2008年3月成立以来, 陶身体剧场已经在中国各大现代舞节上亮相并引起了各界的广泛关注。北京草场地艺术节、北京中美艺术节、北京现代舞周、中国北欧艺术节、上海越界艺术节、上海秋收季节-迷仓艺术节、广东现代舞周、昆明交叉艺术节、深圳香港双年展、上海当代艺术博物馆等国内各大知名艺术节上都出现过他们活跃的身影。
舞团的巡回演出已遍及世界五大洲三十多个国家和地区,曾受邀英国伦敦赛德勒斯·威尔斯剧院、荷兰阿姆斯特丹城市剧院七月舞蹈节、美国秋季舞蹈节、加拿大国家艺术中心、以色列苏珊达拉艺术中心、比利时欧罗巴利亚艺术节、新加坡艺术节、墨西哥塞万提斯国际艺术节、韩国釜山国际舞蹈节、西班牙马德里国际舞蹈节、奥地利维也纳艺术节、台北新舞风艺术节等40多个重要艺术节与知名剧院演出。

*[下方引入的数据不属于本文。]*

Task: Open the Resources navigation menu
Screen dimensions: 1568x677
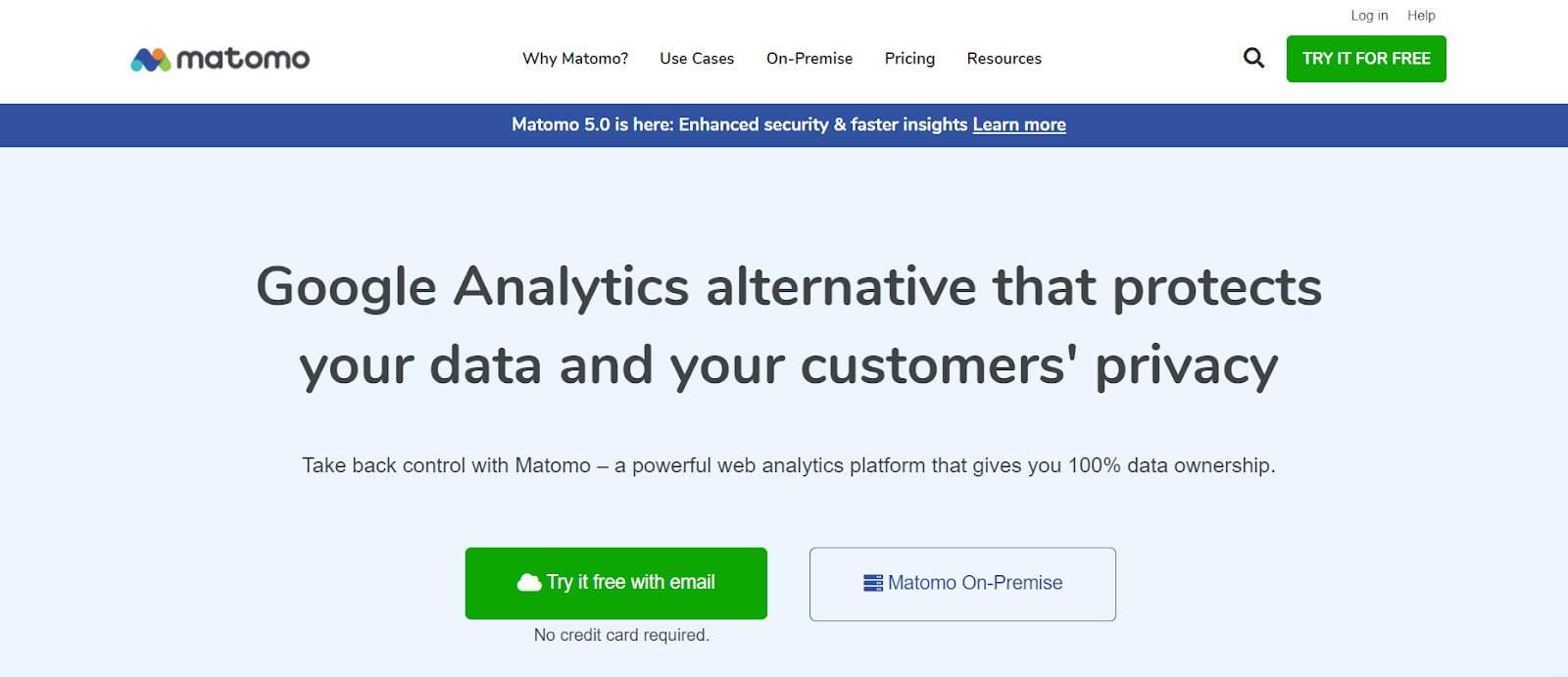Action: 1004,59
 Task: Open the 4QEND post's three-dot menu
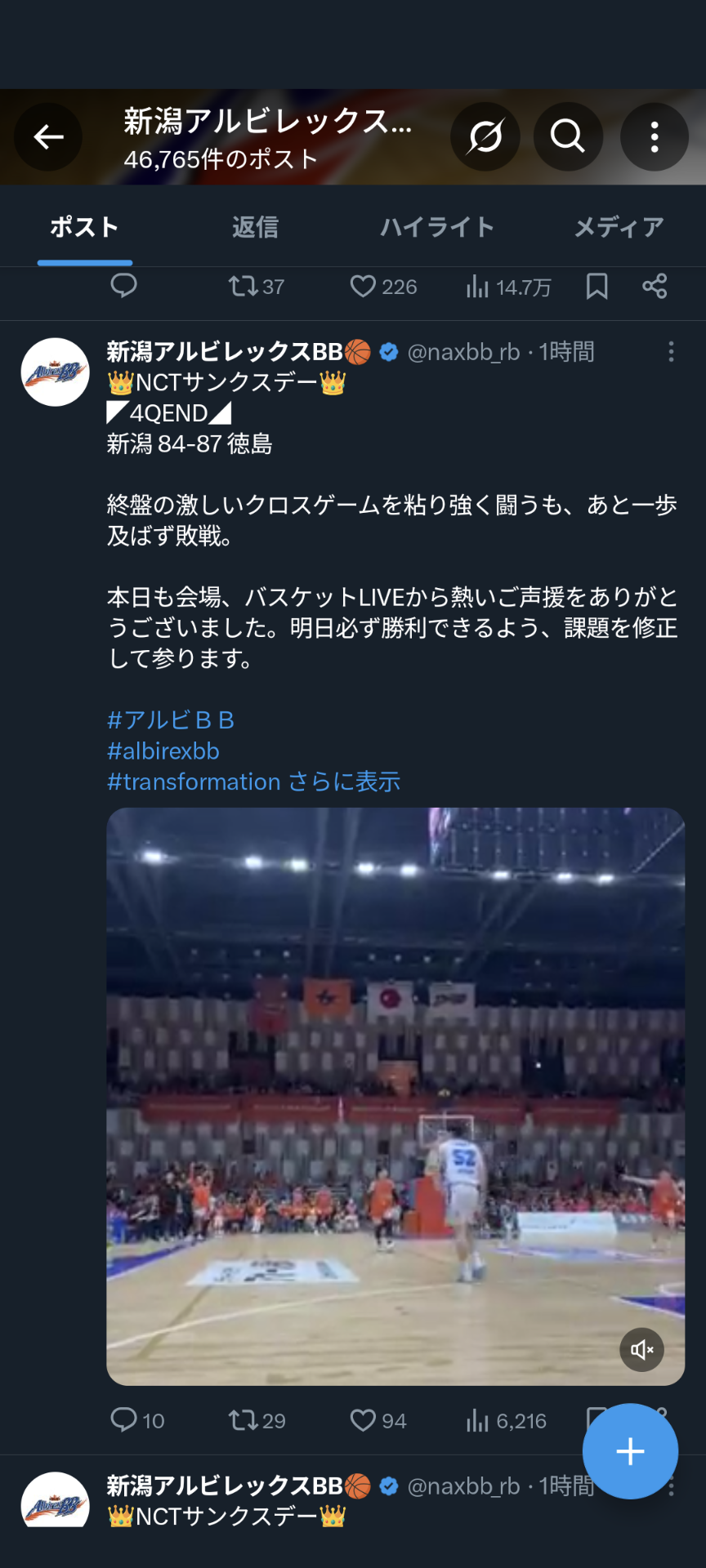click(671, 352)
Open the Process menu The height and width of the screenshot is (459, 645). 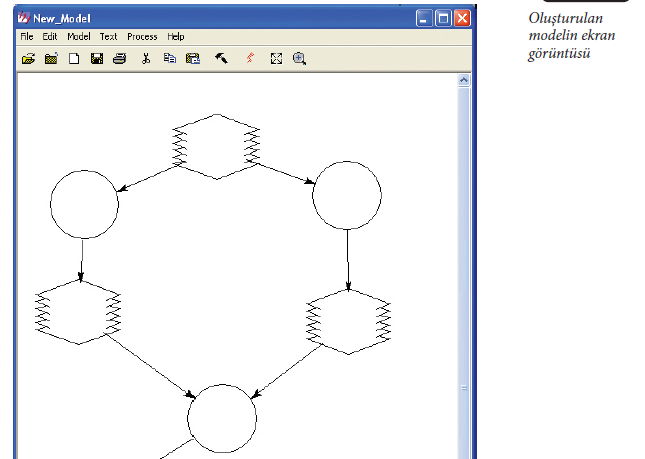click(x=142, y=37)
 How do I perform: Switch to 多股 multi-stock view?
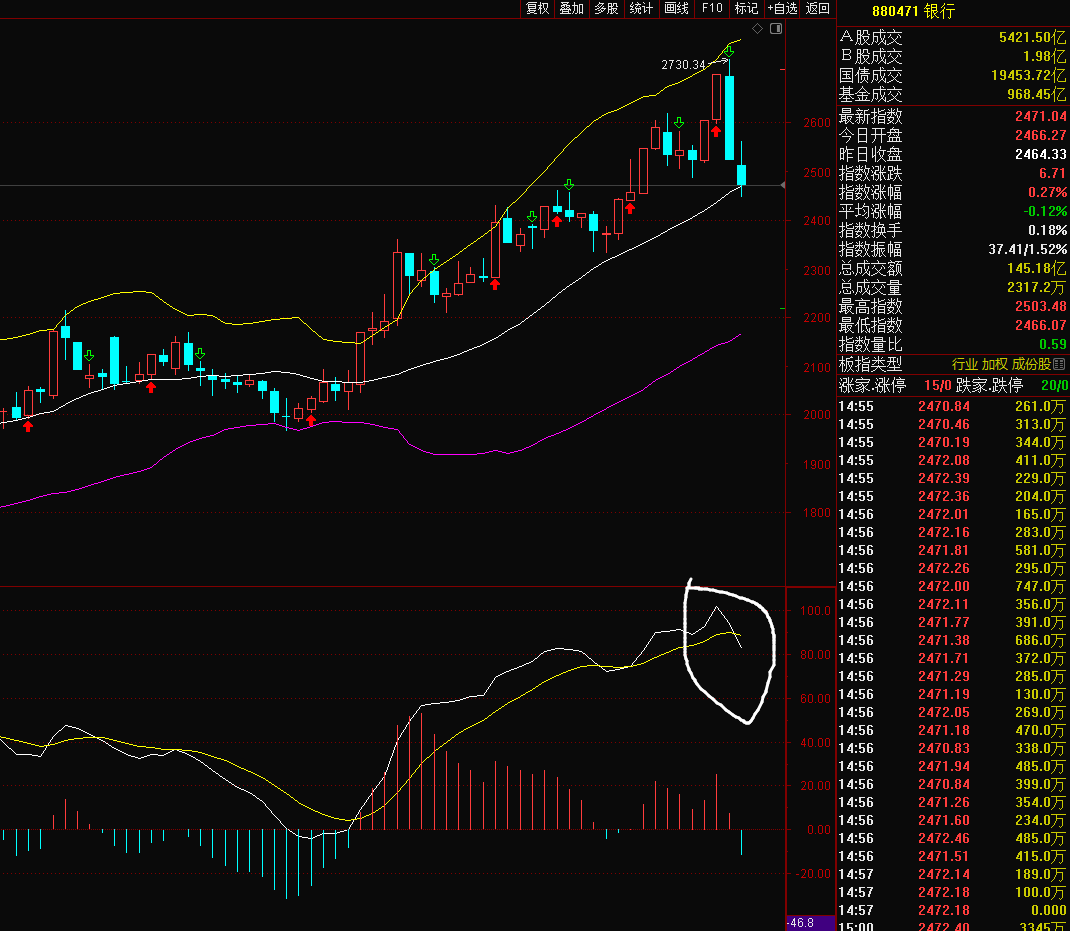pyautogui.click(x=606, y=8)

曾四次荣登纽约时报,纽约时报首席艺术评论家Alastair Macaulay以”戏剧性的张力、舞者对身体运动的控制和强大的驱动力、激情与能量是如此的非凡和吸引人”的高度评价来形容舞团作品。
陶身体剧场是中国首个应邀在美国林肯中心艺术节和澳大利亚悉尼歌剧院演出的现代舞团,也是应邀于美国舞蹈节演出,并成为该舞蹈节驻节艺术家中第一个进行为期六周文化访问的中国舞团。
2013年,陶身体剧场应邀在中国国家大剧院举办的第二届北京国际芭蕾舞暨编舞比赛开幕式上进行表演,并于一个月后,在国家大剧院的舞台上开启了舞团在近三年国际巡演后国内首演的大幕。
近期,陶身体剧场的国际委约新作有:作为2014年“欧洲文化首都”开幕式演出进行世界首演的新作《6》萨米中国项目,及将于2014年10月在英国伦敦赛德勒斯·威尔斯剧院首演的新作《7》。